Network security may be threatened by rising workloads and shrinking budgets.
Caption: Ken Theis, director, Michigan's Department of Information Technology
When Terry Childs, a network engineer for the city and county of San Francisco, locked co-workers out of the city's computer network in July 2008 and refused to hand over access codes - even to the police - it took a jail-side visit from Mayor Gavin Newsom before the rogue IT worker surrendered the password.
Childs' actions caused a sensation in the IT community. In particular, the blogosphere lit up with comments on the ramifications of San Francisco's network administrator-turned-malcontent hacker. Seattle Chief Technology Officer Bill Schrier blogged that Childs "apparently had a disdain for other administrators, staff and management in the [IT] department." InfoWorld's Senior Contributing Editor Paul Venezia blogged that Childs was "a disgruntled network admin."

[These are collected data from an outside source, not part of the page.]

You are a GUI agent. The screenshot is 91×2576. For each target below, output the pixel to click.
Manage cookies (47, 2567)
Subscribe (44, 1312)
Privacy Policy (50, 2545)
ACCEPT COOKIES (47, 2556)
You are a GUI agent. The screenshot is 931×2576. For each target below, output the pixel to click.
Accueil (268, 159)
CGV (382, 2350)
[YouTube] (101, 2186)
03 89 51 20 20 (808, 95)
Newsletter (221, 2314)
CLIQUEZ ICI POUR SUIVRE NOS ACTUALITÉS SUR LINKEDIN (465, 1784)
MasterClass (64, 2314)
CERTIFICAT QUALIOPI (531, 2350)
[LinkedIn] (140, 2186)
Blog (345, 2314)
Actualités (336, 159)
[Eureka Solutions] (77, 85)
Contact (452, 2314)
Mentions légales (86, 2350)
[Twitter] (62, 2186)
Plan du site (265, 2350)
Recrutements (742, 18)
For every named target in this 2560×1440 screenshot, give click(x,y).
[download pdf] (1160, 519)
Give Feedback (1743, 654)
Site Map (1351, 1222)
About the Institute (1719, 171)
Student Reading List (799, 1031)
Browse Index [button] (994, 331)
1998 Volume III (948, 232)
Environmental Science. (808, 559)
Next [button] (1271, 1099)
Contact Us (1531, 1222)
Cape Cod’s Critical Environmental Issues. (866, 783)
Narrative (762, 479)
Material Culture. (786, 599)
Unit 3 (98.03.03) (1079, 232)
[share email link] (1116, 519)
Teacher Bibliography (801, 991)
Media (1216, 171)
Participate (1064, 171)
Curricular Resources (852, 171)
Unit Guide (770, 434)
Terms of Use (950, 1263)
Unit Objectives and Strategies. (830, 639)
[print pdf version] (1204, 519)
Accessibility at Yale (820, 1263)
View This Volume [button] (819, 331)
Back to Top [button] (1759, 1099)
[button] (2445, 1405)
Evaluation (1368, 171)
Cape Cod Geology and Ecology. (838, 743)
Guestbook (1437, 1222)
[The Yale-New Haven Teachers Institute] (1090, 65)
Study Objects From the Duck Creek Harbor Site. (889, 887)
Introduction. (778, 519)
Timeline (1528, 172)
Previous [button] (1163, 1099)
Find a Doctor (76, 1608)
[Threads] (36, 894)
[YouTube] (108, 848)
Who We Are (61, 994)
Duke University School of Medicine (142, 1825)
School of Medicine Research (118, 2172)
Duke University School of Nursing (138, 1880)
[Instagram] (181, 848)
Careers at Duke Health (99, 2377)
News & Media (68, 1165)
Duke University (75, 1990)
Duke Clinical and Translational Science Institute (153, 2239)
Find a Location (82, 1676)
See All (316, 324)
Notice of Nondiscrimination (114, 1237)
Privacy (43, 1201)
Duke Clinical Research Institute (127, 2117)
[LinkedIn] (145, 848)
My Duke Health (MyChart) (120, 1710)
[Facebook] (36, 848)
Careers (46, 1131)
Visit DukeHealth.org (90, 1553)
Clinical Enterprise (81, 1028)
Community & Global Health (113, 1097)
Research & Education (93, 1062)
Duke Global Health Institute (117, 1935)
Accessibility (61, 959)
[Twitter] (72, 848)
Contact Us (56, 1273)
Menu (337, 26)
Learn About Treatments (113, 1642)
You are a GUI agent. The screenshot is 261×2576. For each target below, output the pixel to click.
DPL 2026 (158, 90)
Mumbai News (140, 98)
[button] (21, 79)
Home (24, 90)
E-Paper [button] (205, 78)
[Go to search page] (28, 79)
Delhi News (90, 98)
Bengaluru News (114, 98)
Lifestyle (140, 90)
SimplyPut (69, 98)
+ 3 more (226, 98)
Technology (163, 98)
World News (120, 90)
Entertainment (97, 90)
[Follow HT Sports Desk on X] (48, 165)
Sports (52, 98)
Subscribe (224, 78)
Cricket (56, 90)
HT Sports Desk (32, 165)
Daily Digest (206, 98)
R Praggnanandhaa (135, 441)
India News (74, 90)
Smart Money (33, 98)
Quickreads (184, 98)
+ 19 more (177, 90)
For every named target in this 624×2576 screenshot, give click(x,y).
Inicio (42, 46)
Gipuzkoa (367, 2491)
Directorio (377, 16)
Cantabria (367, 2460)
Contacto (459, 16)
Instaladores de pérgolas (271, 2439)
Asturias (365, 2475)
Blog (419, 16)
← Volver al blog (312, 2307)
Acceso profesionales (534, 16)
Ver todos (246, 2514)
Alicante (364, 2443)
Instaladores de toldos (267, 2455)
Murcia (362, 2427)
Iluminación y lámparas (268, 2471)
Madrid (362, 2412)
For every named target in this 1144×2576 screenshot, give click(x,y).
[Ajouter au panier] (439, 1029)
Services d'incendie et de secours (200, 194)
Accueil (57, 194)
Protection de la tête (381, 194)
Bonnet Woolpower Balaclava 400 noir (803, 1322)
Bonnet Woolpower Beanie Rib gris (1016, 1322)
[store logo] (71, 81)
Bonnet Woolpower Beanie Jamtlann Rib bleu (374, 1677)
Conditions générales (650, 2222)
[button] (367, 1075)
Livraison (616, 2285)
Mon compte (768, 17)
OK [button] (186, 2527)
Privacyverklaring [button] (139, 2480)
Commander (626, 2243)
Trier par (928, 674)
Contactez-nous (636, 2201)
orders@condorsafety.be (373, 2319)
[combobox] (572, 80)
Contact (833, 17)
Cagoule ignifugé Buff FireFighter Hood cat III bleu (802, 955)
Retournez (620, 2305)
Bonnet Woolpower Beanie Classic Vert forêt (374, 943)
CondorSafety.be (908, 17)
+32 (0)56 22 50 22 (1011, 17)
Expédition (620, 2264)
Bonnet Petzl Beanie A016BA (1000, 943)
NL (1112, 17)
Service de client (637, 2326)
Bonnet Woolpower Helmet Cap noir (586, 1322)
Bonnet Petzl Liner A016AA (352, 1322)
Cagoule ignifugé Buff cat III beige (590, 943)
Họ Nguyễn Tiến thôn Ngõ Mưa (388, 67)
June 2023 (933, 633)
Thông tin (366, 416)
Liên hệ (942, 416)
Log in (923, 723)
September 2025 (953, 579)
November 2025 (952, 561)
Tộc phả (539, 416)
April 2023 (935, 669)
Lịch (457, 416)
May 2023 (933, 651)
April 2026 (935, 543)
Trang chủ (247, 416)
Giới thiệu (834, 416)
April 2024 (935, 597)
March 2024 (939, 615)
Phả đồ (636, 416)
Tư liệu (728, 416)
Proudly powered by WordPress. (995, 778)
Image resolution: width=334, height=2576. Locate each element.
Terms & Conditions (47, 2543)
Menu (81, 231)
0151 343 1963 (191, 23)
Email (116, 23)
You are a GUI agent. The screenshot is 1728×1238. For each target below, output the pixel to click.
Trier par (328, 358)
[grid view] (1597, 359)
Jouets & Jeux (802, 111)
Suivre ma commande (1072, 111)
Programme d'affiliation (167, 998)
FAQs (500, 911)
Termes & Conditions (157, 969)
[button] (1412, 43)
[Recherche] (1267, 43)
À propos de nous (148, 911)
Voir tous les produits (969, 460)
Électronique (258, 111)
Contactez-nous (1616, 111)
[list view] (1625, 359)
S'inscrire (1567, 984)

But some comments revealed that Childs had supporters. "I sympathize with Mr. Childs' would-be goal of protecting the network," wrote one person in response to a July 28, 2008, blog post by Eric Knorr, another InfoWorld editor. "I got to tell you I don't think Terry meant to do anything malicious at all," wrote another. And still another stated that San Francisco was "making a scapegoat out of Terry Childs" because the city "dropped the ball" by not securing the passwords sooner rather than later.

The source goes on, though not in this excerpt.